Text provided =
_ _ _ _ _
REV. BOB BARTRAM DOES IT ALL WITH STYLE - Friend, Chef, Professor, Minister

By Drew Moody

Last week the Glenville State College campus buzzed with activity in preparation for semester finals and the summer break.

The Wesley Foundation, located between the court house annex and the college's alumni center, hosted its final "Tuesday lunch" until fall.

The following evening, May 4, Wesley Foundation Director Reverend Bob Bartram organized a Spring cookout.

Bartram manned the grill on the front patio of the center preparing food for a steady stream of mostly Glenville State College students. Several stopped to chat with the chef on their way in or out. One exclaimed it was the best meal they'd had all week.

Reverend Bartram pauses to chat with a student while
manning the grill during last week's cookout at the
Wesley Foundation in Glenville (Photo by Drew Moody)

Whether at the cookout or during the Tuesday lunch feasts, the atmosphere is easy and light-hearted. It gives students, as well as college faculty and staff, the opportunity to find out about activities at the Wesley Foundation.

The center is home to the Fellowship of Christian Athletes, the Baptist Campus Ministry and the United Methodist Student Movement. Bartram estimates during the past school year more than 250 students, staff or faculty spent time at the facility.

A Long Road to the Ministry

Bob Bartram has a quick, easy-going smile. He looks like a man who is thankful to be 'right where he is.' Perhaps the reason he doesn't seem like a minister is because most of his life he was doing something else.

"I just finally gave in...." Bartram said of his journey, calling it an "all-to-familiar story."

"It's a story of avoiding or trying to run away from my call to be a minister since I was a teenager."

Along the way Bartram was a professional bowler and managed a bowling alley in his hometown of Huntington. He spent 10 years working for the Cabell County Board of Education in a variety of positions including as a bus driver and custodian. He sold insurance and worked in the circulation department of the Huntington newspapers. At one point he managed a California Waterbed Store.
_ _ _ _ _
Rows =
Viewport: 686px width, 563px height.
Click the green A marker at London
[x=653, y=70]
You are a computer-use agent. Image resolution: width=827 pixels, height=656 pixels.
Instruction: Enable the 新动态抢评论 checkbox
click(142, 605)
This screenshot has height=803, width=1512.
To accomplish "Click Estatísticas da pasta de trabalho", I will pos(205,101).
_ _ _ _ _
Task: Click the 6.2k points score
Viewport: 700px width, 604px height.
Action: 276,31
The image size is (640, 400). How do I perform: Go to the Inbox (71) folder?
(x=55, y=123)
_ _ _ _ _
Required actions =
1: In the article on Reverend Bob Bartram, recast the paragraph beginning "Along the way Bartram was" as a list that keeps its main facts.
2: Reproduce word for word the stretch of the Bartram article from "REV. BOB BARTRAM" through "the summer break.".

Task responses =
1:
- Professional bowler
- Manager of a bowling alley in his hometown of Huntington
- Ten years with the Cabell County Board of Education in various positions, including bus driver and custodian
- Insurance salesman
- Worker in the circulation department of the Huntington newspapers
- Manager of a California Waterbed Store

2:
REV. BOB BARTRAM DOES IT ALL WITH STYLE - Friend, Chef, Professor, Minister

By Drew Moody

Last week the Glenville State College campus buzzed with activity in preparation for semester finals and the summer break.